INSTRUCTION => Rewrite the material between the lines holding "The height and width of the screenshot is (2380, 1561)." and "center [854, 2109].", inclusive, as a Markdown table with the columns Row and Line, numbering each line and skipping blank lines. Omit the pictures from your answer.
>> begin RECORD LIST
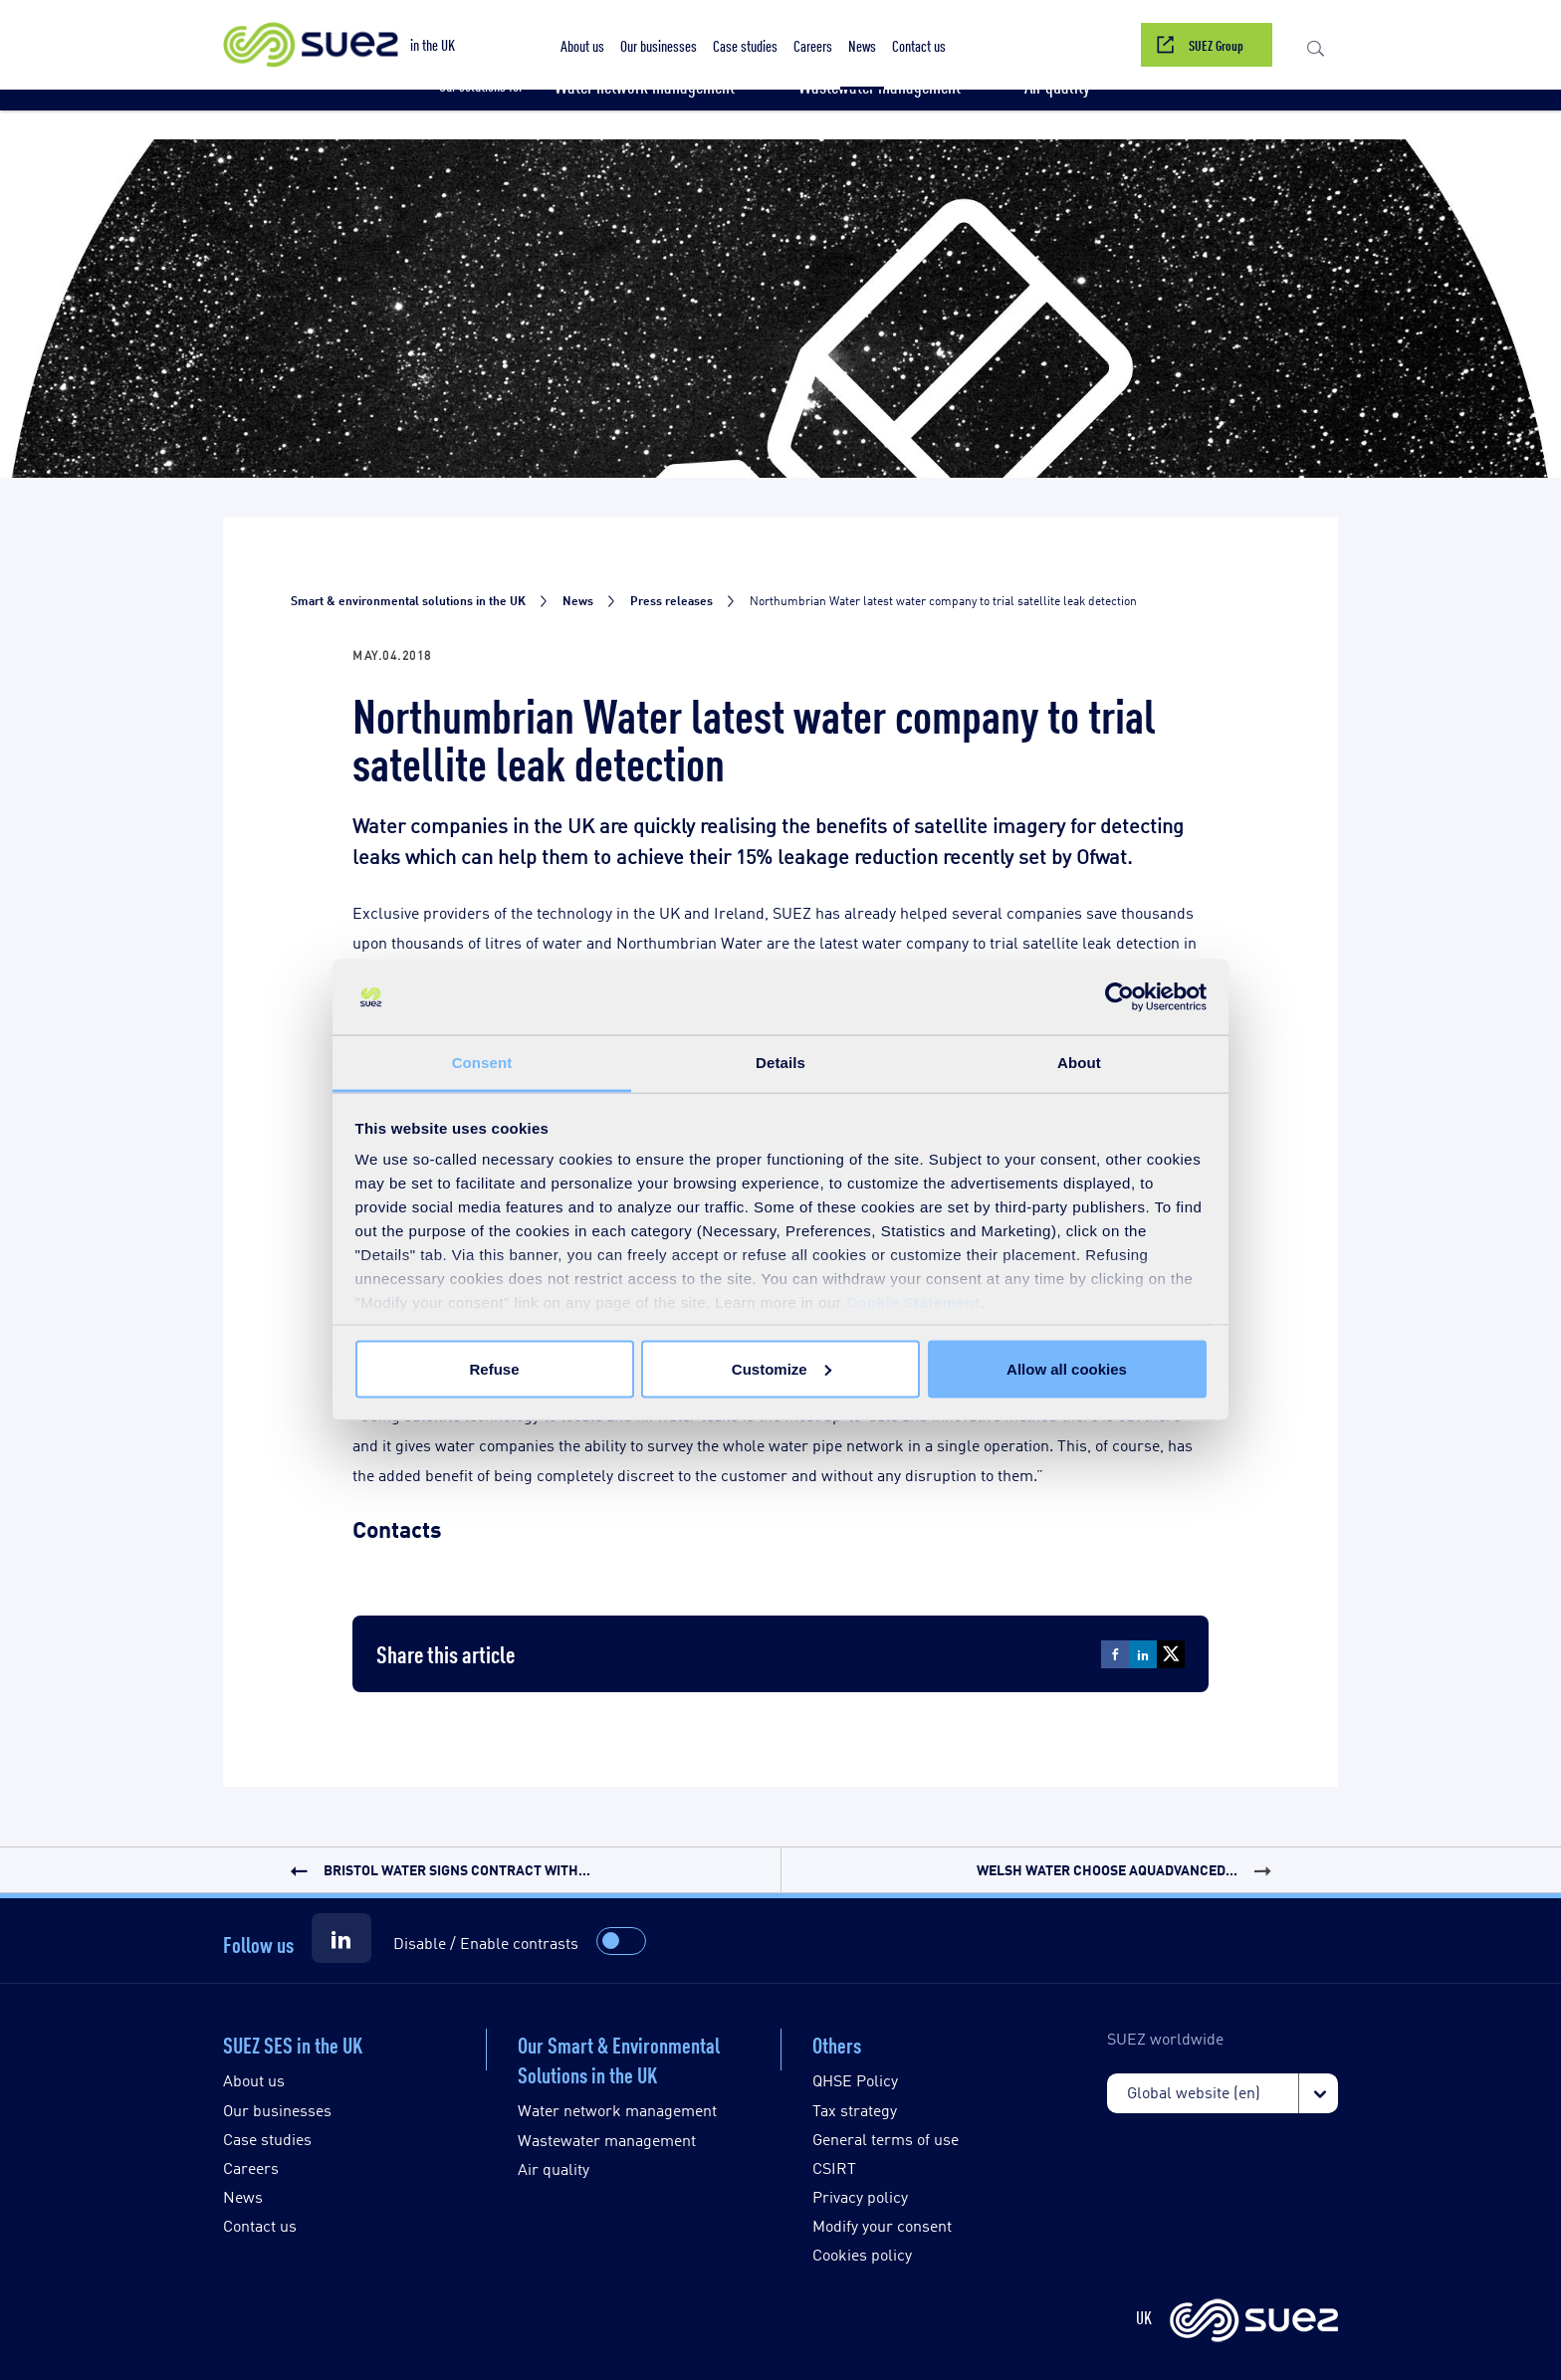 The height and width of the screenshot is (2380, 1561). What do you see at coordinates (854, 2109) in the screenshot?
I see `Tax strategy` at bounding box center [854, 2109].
>> end RECORD LIST
>> begin RECORD LIST
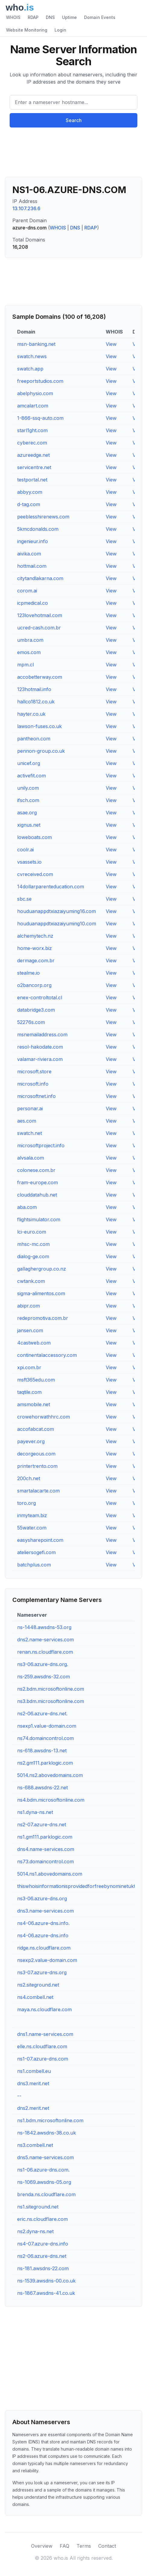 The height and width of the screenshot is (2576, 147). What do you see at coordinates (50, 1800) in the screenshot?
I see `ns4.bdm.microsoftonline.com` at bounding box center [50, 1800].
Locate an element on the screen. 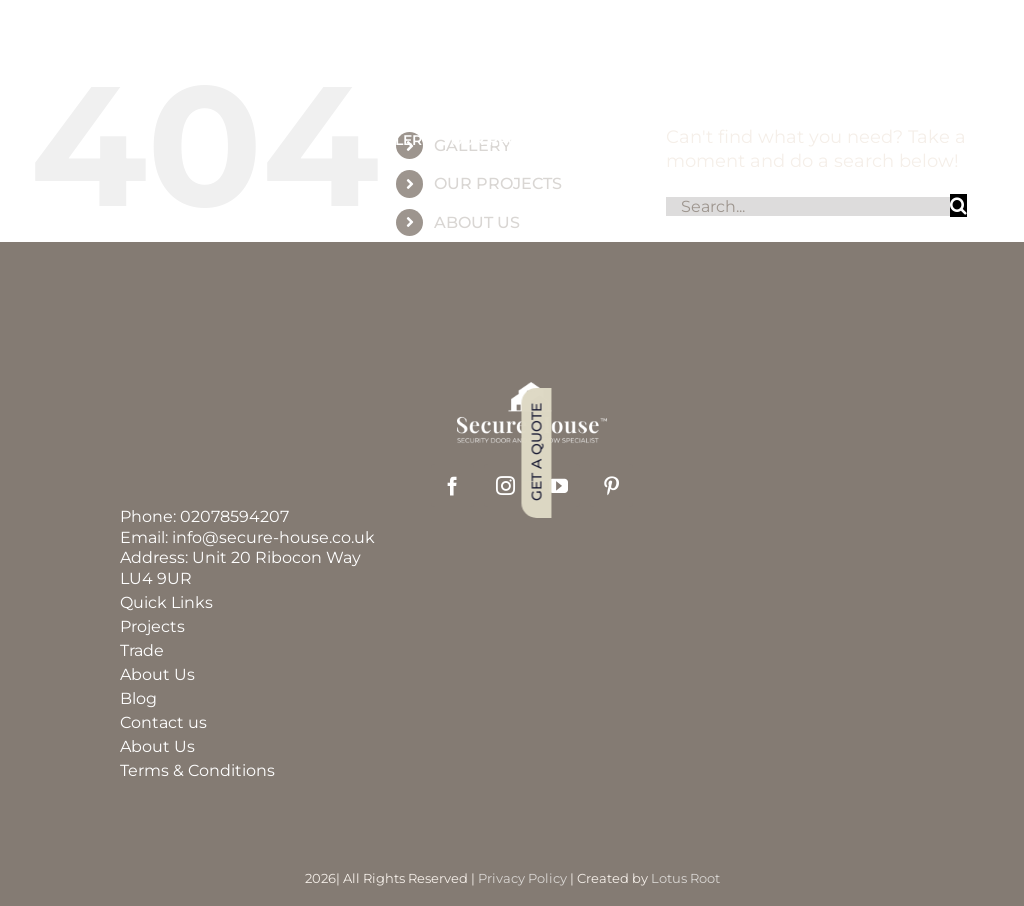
>> end RECORD LIST
FINAL ANSWER =>
| Row | Line |
|---|---|
| 1 |  The height and width of the screenshot is (2380, 1561). What do you see at coordinates (854, 2109) in the screenshot? |
| 2 | I see `Tax strategy` at bounding box center [854, 2109]. |